Dataset records.
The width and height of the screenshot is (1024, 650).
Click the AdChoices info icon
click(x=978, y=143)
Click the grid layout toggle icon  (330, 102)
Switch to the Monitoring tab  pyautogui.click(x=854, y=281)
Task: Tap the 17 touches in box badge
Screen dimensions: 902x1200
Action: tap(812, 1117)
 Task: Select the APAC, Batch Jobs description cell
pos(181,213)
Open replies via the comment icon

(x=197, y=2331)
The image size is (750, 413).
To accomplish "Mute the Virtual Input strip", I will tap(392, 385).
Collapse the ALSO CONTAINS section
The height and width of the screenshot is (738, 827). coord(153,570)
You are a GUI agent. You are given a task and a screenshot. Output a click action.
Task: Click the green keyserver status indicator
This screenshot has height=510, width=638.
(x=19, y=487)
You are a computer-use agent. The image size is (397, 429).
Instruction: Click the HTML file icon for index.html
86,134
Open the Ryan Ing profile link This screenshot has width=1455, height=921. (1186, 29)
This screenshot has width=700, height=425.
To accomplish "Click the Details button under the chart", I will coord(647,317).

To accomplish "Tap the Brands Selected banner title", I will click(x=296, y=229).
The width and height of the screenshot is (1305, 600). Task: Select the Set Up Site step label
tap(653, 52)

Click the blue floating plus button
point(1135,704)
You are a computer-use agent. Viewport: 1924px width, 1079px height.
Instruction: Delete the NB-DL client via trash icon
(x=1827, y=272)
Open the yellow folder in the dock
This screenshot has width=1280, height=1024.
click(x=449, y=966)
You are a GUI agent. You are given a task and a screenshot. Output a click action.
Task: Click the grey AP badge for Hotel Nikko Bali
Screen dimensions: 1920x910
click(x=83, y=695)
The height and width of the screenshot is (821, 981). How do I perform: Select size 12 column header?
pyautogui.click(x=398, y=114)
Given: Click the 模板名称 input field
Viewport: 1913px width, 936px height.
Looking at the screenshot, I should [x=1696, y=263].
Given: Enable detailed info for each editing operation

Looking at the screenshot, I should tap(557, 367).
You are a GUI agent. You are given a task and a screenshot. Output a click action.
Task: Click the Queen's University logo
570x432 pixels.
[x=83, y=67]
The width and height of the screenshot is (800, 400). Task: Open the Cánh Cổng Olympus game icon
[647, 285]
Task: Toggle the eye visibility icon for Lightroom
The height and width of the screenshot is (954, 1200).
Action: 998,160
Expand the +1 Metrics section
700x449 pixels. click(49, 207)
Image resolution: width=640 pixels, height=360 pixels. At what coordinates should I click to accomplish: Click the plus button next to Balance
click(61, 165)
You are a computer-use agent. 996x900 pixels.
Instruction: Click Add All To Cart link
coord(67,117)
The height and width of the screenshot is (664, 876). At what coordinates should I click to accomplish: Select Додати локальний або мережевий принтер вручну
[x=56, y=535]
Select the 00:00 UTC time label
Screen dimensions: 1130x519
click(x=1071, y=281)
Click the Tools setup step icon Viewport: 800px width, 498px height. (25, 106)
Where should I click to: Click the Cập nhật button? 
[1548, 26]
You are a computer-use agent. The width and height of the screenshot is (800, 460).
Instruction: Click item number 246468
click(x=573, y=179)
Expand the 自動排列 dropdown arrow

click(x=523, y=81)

Aim of the exercise.
Exact copies of all the lines above are required.

Solution to this problem.
The width and height of the screenshot is (1024, 650).
Click the AdChoices info icon
click(x=978, y=143)
Click the grid layout toggle icon  (330, 102)
Switch to the Monitoring tab  pyautogui.click(x=854, y=281)
Task: Tap the 17 touches in box badge
Screen dimensions: 902x1200
Action: tap(812, 1117)
 Task: Select the APAC, Batch Jobs description cell
pos(181,213)
Open replies via the comment icon

(x=197, y=2331)
The image size is (750, 413).
To accomplish "Mute the Virtual Input strip", I will tap(392, 385).
Collapse the ALSO CONTAINS section
The height and width of the screenshot is (738, 827). coord(153,570)
You are a GUI agent. You are given a task and a screenshot. Output a click action.
Task: Click the green keyserver status indicator
This screenshot has height=510, width=638.
(x=19, y=487)
You are a computer-use agent. The image size is (397, 429).
Instruction: Click the HTML file icon for index.html
86,134
Open the Ryan Ing profile link This screenshot has width=1455, height=921. (1186, 29)
This screenshot has width=700, height=425.
To accomplish "Click the Details button under the chart", I will coord(647,317).

To accomplish "Tap the Brands Selected banner title", I will click(x=296, y=229).
The width and height of the screenshot is (1305, 600). Task: Select the Set Up Site step label
tap(653, 52)

Click the blue floating plus button
point(1135,704)
You are a computer-use agent. Viewport: 1924px width, 1079px height.
Instruction: Delete the NB-DL client via trash icon
(x=1827, y=272)
Open the yellow folder in the dock
This screenshot has width=1280, height=1024.
click(x=449, y=966)
You are a GUI agent. You are given a task and a screenshot. Output a click action.
Task: Click the grey AP badge for Hotel Nikko Bali
Screen dimensions: 1920x910
click(x=83, y=695)
The height and width of the screenshot is (821, 981). How do I perform: Select size 12 column header?
pyautogui.click(x=398, y=114)
Given: Click the 模板名称 input field
Viewport: 1913px width, 936px height.
Looking at the screenshot, I should [x=1696, y=263].
Given: Enable detailed info for each editing operation

Looking at the screenshot, I should tap(557, 367).
You are a GUI agent. You are given a task and a screenshot. Output a click action.
Task: Click the Queen's University logo
570x432 pixels.
[x=83, y=67]
The width and height of the screenshot is (800, 400). Task: Open the Cánh Cổng Olympus game icon
[647, 285]
Task: Toggle the eye visibility icon for Lightroom
The height and width of the screenshot is (954, 1200).
Action: 998,160
Expand the +1 Metrics section
700x449 pixels. click(49, 207)
Image resolution: width=640 pixels, height=360 pixels. At what coordinates should I click to accomplish: Click the plus button next to Balance
click(61, 165)
You are a computer-use agent. 996x900 pixels.
Instruction: Click Add All To Cart link
coord(67,117)
The height and width of the screenshot is (664, 876). At what coordinates should I click to accomplish: Select Додати локальний або мережевий принтер вручну
[x=56, y=535]
Select the 00:00 UTC time label
Screen dimensions: 1130x519
click(x=1071, y=281)
Click the Tools setup step icon Viewport: 800px width, 498px height. (25, 106)
Where should I click to: Click the Cập nhật button? 
[1548, 26]
You are a computer-use agent. The width and height of the screenshot is (800, 460).
Instruction: Click item number 246468
click(x=573, y=179)
Expand the 自動排列 dropdown arrow

click(x=523, y=81)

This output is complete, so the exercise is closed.